#### TRY IT:
From the entries below, gather each line containing the word "computer".

[DATA UNDER STUDY]

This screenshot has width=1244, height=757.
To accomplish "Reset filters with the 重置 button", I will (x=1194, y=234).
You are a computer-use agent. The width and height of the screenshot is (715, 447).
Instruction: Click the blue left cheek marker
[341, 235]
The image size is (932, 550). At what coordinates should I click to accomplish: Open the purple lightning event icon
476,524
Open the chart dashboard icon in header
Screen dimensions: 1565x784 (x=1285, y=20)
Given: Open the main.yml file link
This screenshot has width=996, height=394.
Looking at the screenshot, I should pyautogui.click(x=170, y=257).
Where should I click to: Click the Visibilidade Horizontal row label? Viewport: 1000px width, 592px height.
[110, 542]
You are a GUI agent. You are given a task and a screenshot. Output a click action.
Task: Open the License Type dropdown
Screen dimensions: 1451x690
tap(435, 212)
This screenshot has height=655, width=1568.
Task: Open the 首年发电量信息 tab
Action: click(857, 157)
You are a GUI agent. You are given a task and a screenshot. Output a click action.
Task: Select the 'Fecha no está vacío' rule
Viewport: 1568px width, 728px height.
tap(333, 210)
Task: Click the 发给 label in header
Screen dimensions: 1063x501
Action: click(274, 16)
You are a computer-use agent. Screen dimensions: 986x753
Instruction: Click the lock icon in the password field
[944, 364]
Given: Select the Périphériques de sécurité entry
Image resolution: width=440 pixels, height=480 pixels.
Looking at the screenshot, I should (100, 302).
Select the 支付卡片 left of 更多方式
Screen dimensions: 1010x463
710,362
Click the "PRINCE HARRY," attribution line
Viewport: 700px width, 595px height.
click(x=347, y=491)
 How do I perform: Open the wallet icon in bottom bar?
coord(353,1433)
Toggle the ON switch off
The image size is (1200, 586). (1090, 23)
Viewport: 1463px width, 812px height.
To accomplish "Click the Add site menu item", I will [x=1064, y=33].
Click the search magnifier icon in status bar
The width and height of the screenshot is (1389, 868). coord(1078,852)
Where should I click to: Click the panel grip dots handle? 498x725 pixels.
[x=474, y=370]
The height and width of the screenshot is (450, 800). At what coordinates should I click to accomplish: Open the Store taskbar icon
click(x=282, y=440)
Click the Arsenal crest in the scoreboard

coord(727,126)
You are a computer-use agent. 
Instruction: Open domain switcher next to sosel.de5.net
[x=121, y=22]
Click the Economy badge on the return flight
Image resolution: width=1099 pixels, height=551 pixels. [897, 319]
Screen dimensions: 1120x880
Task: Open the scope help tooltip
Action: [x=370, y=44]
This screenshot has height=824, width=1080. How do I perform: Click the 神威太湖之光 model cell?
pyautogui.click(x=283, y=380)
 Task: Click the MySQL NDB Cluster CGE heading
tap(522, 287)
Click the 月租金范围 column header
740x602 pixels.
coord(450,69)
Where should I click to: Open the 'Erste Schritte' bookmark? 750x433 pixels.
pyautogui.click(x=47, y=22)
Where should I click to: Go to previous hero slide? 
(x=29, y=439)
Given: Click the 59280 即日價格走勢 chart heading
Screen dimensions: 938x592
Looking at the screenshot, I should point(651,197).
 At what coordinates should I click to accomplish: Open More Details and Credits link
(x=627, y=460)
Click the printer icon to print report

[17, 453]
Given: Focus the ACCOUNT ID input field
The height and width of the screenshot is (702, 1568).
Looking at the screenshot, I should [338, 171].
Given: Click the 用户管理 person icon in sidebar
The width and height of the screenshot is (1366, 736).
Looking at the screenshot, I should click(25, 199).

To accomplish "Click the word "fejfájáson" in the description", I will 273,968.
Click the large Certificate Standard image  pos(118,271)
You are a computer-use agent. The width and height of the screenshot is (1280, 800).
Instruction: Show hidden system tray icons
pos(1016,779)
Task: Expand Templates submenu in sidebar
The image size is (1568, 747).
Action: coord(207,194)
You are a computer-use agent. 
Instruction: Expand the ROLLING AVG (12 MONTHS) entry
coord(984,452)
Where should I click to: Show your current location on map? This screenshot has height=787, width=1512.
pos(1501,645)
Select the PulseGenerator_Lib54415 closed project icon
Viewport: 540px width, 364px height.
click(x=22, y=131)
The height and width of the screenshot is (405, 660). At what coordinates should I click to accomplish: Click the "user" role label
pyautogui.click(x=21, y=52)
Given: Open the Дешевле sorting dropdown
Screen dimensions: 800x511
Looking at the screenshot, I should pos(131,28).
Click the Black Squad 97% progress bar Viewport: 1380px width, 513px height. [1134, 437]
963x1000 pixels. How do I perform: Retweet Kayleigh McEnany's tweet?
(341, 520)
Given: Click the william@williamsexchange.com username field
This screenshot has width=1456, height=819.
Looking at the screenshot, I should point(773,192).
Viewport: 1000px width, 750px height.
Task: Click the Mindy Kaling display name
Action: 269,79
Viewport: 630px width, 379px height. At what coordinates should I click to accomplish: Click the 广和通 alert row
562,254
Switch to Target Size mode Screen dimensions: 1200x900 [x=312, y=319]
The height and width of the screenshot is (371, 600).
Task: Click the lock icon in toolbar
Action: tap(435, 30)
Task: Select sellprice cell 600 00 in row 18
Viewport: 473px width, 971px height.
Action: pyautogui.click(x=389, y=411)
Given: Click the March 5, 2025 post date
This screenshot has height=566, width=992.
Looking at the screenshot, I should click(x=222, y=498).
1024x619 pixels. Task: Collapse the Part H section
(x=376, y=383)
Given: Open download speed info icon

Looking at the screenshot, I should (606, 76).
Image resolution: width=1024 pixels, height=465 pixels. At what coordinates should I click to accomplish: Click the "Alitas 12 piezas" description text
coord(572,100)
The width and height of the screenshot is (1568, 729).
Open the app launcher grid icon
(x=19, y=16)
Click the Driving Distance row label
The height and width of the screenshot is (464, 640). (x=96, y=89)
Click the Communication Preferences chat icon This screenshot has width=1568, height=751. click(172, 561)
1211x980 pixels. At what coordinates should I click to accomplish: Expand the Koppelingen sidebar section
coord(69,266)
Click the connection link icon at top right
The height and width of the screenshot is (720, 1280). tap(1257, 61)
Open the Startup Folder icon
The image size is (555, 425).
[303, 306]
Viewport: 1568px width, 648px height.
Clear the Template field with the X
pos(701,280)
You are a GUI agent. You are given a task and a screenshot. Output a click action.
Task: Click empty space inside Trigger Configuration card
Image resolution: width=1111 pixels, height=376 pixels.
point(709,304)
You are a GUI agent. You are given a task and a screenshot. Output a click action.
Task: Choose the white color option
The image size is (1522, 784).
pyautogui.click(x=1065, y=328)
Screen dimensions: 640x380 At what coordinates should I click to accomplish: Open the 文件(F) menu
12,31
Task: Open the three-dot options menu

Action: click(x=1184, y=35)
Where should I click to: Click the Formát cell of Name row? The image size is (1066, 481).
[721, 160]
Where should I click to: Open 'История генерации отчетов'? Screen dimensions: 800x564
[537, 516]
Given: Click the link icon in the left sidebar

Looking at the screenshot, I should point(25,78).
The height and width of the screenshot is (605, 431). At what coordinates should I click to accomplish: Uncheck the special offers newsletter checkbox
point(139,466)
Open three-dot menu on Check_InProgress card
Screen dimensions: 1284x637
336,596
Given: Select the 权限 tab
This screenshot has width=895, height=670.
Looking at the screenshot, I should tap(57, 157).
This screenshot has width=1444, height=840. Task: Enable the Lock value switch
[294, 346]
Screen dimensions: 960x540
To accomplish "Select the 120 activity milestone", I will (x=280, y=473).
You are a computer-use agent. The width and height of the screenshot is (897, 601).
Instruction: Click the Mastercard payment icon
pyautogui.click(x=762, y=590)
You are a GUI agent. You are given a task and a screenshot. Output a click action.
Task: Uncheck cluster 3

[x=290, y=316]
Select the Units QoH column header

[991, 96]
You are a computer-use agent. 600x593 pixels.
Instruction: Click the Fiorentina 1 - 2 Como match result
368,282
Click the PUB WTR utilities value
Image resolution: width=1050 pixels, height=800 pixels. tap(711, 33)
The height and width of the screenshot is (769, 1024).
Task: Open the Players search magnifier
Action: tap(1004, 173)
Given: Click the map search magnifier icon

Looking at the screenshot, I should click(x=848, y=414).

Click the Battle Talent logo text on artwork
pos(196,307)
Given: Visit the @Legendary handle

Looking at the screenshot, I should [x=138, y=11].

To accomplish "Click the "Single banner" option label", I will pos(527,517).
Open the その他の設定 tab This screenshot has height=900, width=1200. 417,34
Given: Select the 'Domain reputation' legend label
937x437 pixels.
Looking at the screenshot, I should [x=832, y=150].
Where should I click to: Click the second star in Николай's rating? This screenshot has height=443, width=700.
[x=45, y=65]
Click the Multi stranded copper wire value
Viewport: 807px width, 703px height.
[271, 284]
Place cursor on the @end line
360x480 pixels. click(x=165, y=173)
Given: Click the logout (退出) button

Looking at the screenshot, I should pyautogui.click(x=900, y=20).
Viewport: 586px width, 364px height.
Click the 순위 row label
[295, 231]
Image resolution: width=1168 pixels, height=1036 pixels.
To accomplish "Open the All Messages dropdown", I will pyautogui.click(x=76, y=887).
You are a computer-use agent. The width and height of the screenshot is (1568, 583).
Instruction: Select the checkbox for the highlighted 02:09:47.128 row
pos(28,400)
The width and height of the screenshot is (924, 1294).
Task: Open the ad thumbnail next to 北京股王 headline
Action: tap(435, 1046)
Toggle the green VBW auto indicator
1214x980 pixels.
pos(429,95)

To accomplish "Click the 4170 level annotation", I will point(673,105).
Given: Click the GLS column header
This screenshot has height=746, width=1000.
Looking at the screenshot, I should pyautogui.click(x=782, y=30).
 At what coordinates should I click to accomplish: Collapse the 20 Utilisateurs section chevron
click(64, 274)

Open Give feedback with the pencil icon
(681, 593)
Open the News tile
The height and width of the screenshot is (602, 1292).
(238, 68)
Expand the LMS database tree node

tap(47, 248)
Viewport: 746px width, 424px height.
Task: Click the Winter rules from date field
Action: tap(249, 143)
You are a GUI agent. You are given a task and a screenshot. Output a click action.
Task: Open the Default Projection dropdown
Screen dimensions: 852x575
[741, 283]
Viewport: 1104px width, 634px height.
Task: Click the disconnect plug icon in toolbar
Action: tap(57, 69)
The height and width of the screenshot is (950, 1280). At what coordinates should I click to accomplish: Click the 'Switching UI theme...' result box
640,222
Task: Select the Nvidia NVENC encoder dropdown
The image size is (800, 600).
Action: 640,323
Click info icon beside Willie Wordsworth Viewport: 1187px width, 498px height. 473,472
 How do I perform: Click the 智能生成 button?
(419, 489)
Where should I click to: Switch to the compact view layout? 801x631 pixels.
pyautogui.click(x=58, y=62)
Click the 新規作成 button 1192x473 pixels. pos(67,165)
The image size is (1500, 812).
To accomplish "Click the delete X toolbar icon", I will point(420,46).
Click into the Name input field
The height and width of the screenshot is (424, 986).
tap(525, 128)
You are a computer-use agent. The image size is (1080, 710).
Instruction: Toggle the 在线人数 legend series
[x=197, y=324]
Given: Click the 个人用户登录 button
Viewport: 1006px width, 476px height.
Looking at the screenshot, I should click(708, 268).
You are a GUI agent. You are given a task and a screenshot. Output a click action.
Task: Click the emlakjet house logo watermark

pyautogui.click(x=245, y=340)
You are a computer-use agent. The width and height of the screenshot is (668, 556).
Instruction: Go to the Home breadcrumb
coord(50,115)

[/DATA UNDER STUDY]

#### WRITTEN REPLY:
You are a computer-use agent. The width and height of the screenshot is (715, 447).
You are a computer-use agent. Screen dimensions: 986x753
You are a computer-use agent. 
You are a computer-use agent. The width and height of the screenshot is (1280, 800).
You are a computer-use agent. 
You are a computer-use agent. The width and height of the screenshot is (897, 601).
You are a computer-use agent. 600x593 pixels.
You are a computer-use agent. The width and height of the screenshot is (1568, 583).
You are a computer-use agent. The image size is (1080, 710).
You are a computer-use agent. The width and height of the screenshot is (668, 556).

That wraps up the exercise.